Monday, February 09, 2009


Here's another piece that I started writing in Goa. It's incomplete, but I need to post something:

I saw a puppy playing on the beach this afternoon. He was adorable, especially when he discovered a tiny red ball, about the size of a grape. His look of curiosity, then, when he picked it up carefully with his tiny teeth, his look of jealous possession, reminded me of a little child. His master ran after him, finally caught up and took away the ball, and scolded the mischievous boy, who put his head down onto the sand with eyes pleading for forgiveness.

Tonight, as I sit at my beach shack, sharing a beer and stories with other travelers, my attention turns to another dog, an older one sleeping a few feet away. He's got it all, the lazy bugger, with no worries: a place to sleep, plenty of food judging by his size, and lots of friends at nearby shacks. Then, he does something that makes me wonder just how far apart animals and humans really are.

Every night at around 9, when the sky is finally dark, fireworks signal a party somewhere down the beach. Tonight, I see the dog at my feet waking up to watch the exploding display, just like his human companions. He doesn't look scared or confused. He seems to enjoy the show. He sits up erect, eyes wide open, and as a rocket trails up into the air, he leans forward, expecting the explosion. When the rocket does explode, he sits back, his eyes saying "ooh" along with his human companions.

Any pet owner will tell you that animals have emotions. Maybe not as many as we have, maybe not as complex as ours are, maybe without the ability to express them as clearly as we do, but they are real. Can a cat or dog truly love somebody or apologize for a transgression? I think yes.

Anyone who has observed humans can tell you that we act on our basic, animal instincts more often than not. Just the other day, I paused to watch children playing in front of a school. Two boys got into some sort of argument (I couldn't hear or understand what it might have been about), and each grabbed the other by the throat. And they just stood there at arm's length, holding on tight, staring the other down without a word. And I thought, how similar are their eyes and expressions to two animals squaring off?

Surely humans are different from animals. But what happens when humans are treated like animals? 

On our campus, there is a lot of construction taking place. Every day I walk past the future gym, which is rising fast. The construction site, like everything else here, is on the side of a hill, so there are no easy roads to bring in materials. Which is why, from the road to the site, there is a path on which donkeys haul stone and sand all day long. You wouldn't want to walk up that steep path, covered in animal waste and beaten down by hooves. Thing is, there are plenty of men walking up that path, men with loads of brick strapped to their backs. Walking at the same pace and doing the job as the donkeys. All day long they go up and down, to the point of exhaustion, back and forth. The only difference between man and beast is that no one yells and wields a stick when the men slow down.

People wonder how the pyramids and other wonders of the world were built before the advent of heavy machinery. The answer is simple.
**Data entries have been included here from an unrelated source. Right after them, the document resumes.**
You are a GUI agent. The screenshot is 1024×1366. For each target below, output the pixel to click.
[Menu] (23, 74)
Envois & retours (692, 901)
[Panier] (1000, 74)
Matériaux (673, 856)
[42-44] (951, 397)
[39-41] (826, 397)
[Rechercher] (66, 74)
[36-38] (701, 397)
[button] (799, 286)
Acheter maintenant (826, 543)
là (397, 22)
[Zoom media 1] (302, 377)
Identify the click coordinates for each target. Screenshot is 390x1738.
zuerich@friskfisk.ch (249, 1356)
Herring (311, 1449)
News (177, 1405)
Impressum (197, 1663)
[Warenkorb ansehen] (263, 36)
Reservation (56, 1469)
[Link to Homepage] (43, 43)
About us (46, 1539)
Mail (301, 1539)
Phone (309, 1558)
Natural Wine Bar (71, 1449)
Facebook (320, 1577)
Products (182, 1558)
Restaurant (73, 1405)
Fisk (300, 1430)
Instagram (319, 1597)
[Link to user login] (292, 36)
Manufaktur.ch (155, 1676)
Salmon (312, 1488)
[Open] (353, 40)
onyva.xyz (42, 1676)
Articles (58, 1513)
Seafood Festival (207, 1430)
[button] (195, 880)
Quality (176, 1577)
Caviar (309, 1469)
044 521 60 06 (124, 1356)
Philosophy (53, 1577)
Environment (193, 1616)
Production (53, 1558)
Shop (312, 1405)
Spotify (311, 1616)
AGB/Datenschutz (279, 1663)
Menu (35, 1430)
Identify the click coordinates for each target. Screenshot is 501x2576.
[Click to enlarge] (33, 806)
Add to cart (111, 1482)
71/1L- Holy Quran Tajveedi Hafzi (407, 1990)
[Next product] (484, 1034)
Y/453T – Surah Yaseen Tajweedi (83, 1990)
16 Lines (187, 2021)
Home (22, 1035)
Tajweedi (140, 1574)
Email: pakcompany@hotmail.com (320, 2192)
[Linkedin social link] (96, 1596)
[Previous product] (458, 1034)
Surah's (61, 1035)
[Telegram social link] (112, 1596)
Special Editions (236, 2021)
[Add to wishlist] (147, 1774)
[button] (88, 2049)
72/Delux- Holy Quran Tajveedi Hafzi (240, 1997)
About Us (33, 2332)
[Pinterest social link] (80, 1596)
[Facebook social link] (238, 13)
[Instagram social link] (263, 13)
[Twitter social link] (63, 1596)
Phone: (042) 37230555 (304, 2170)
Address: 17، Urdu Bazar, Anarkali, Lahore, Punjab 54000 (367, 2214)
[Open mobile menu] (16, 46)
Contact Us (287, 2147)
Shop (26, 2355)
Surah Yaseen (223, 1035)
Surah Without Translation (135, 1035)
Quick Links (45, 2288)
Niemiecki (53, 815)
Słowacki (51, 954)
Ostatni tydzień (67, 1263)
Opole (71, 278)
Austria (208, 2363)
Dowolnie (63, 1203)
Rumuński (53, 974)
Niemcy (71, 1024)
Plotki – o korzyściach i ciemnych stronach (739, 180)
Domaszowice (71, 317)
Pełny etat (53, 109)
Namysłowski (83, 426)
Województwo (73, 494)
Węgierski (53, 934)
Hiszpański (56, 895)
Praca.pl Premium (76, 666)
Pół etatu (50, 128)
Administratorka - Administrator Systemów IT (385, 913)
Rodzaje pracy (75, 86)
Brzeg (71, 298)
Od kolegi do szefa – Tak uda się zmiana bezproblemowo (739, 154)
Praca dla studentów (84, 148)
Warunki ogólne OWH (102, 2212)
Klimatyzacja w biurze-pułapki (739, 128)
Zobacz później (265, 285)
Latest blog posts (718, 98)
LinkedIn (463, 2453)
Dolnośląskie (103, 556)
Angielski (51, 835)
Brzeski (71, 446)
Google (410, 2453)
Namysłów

Take a massive number of poor people, enslave them (or pay them a pittance, what's the difference), and make them work.

On another construction site, I've seen men squatting on the road, hammer in hand, breaking up large stones into smaller ones. All day long. And on another, men and women mixing sand into cement and carrying it up a path on their heads. 

Maybe when they go home at night (which is often a plastic-roofed shack on the construction site), these people laugh and talk about the future and have the same look of wonder that I saw on the dogs' faces at the beach. But at work, during the day in the sun, there is very little to separate them from beasts of burden.